## Your instructions
Beginning at the line that holds "Task: Open the help question mark icon", restate each line exactly through the final line of the records. Include both of those lines.

Stored data entries
━━━━━━
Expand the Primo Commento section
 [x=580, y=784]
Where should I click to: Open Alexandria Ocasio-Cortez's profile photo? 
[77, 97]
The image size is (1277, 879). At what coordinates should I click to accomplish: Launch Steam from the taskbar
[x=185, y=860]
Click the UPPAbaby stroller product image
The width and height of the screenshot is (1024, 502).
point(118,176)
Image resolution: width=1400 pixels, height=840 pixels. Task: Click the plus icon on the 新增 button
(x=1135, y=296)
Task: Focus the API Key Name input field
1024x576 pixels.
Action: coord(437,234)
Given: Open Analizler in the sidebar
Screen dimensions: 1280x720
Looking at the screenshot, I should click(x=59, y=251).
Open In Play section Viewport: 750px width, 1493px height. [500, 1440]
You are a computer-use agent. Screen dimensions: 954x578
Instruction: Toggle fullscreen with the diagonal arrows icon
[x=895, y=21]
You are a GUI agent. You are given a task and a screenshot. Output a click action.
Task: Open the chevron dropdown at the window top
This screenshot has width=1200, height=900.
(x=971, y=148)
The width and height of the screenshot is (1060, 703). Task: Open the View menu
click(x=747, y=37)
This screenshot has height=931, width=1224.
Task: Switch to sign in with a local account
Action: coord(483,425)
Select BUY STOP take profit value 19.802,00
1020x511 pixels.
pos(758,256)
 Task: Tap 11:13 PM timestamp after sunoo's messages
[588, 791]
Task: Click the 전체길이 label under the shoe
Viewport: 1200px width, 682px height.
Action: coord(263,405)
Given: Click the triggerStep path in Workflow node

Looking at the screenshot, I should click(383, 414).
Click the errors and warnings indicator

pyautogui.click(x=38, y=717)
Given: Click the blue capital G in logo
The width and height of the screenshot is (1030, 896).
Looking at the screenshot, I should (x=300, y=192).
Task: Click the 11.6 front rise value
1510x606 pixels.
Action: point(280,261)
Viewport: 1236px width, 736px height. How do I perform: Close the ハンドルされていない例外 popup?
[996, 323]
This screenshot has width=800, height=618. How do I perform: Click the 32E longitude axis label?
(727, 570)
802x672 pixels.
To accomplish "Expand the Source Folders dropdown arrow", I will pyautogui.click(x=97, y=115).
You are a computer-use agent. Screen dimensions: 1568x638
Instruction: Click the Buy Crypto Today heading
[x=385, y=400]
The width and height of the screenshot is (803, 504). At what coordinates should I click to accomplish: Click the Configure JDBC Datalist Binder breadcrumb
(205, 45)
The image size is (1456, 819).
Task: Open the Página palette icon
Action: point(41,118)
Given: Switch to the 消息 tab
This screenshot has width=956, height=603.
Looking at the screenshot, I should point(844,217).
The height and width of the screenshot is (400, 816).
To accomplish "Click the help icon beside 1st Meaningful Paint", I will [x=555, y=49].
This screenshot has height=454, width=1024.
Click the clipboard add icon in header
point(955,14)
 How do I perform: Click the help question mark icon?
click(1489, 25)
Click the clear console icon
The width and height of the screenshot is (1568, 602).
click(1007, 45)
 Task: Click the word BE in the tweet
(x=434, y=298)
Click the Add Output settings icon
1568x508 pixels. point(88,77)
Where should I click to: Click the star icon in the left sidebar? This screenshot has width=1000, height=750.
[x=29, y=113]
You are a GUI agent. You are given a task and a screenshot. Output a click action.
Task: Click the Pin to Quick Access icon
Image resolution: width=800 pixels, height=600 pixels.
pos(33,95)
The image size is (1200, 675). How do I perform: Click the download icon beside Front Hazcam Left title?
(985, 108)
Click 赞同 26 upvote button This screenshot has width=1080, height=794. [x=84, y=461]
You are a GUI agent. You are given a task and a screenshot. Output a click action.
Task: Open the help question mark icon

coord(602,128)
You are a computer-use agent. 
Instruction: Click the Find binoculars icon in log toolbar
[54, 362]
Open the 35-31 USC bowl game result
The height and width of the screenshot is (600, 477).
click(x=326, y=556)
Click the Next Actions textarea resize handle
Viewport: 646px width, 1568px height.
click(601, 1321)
━━━━━━
## Completed task
Task: Open the help question mark icon

coord(602,128)
You are a computer-use agent. 
Instruction: Click the Find binoculars icon in log toolbar
[54, 362]
Open the 35-31 USC bowl game result
The height and width of the screenshot is (600, 477).
click(x=326, y=556)
Click the Next Actions textarea resize handle
Viewport: 646px width, 1568px height.
click(601, 1321)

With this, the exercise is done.